【元日経新聞記者】宮崎信行の国会傍聴記

政治ジャーナリスト宮崎信行、50代はドンドン書いていきます。

【5年後見直し規定】農協法再改正案はいよいよ本丸「准組合員・JAバンク」に規制改革推進会議、「一般社団法人JA全中」に擁護の声なく、立憲東日本農林族も「私たちは時代遅れかもしれない」

2021年05月05日 17時15分32秒 | 【法案】今後提出される法案
[写真]「一般社団法人JA全中」ビル(左から2つめ)の前に立つ筆者・宮崎信行。きょねん5月。歩くだけならタダですが、9割の人が地下鉄直結の構内1階・地下1階を歩くので、路上にいるのは私だけ。

 自民党の斎藤健・小泉進次郎農林部会長のとりまとめが法制化された「農協法」の抜本改正法である「平成二八年六月三日法律第六二号 」の附則20条の「政府は、この法律の施行後五年を目途として、この法律による改正後のそれぞれの法律(以下この条において「改正後の各法律」という。)の施行の状況等を勘案し、必要があると認めるときは、改正後の各法律の規定について検討を加え、その結果に基づいて所要の措置を講ずるものとする」のプログラム発動まで、1か月となりました。

 JA全中は2年前から「一般社団法人JA全中」となりました。そして主食用米の需給は、これ以上下がりようがあるのかという段階でもさらに減少し、日本全体の栄養減少の流れがとまりません。

 もちろん、JAグループが経営するATMコーナーはコロナ禍でも必要不可欠なインフラといえるでしょう。

 小泉さんが人気が落ちながらも首相が代わっても引き続き現職閣僚でいるように、5年前のJA改革に対して、大きな反論は聞こえません。

 立憲民主党で東日本の選挙区で連続して当選している議員がJAの支援を受けていることは、有名な話。

課題の目標 1.
原文のうち、「2021年05月05日 17時15分32秒 | 【法案】今後提出される法案」で始まり「動まで、1か月となりました。」で終わる部分を、一字も変えずに書き写してください。
課題の目標 2.
原文によると、JA全中が「一般社団法人JA全中」となったのは何年前からですか。

保存データ.
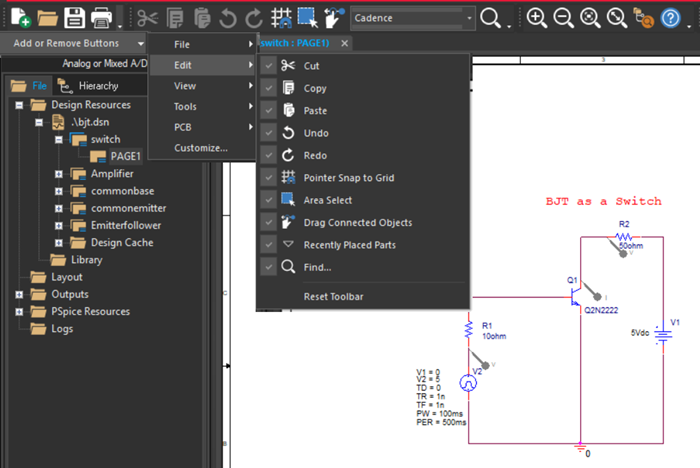Click the Zoom Out magnifier icon
Image resolution: width=700 pixels, height=468 pixels.
pos(563,17)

演習の解答 1.
2021年05月05日 17時15分32秒 | 【法案】今後提出される法案
[写真]「一般社団法人JA全中」ビル(左から2つめ)の前に立つ筆者・宮崎信行。きょねん5月。歩くだけならタダですが、9割の人が地下鉄直結の構内1階・地下1階を歩くので、路上にいるのは私だけ。

 自民党の斎藤健・小泉進次郎農林部会長のとりまとめが法制化された「農協法」の抜本改正法である「平成二八年六月三日法律第六二号 」の附則20条の「政府は、この法律の施行後五年を目途として、この法律による改正後のそれぞれの法律(以下この条において「改正後の各法律」という。)の施行の状況等を勘案し、必要があると認めるときは、改正後の各法律の規定について検討を加え、その結果に基づいて所要の措置を講ずるものとする」のプログラム発動まで、1か月となりました。

演習の解答 2.
2年前からです。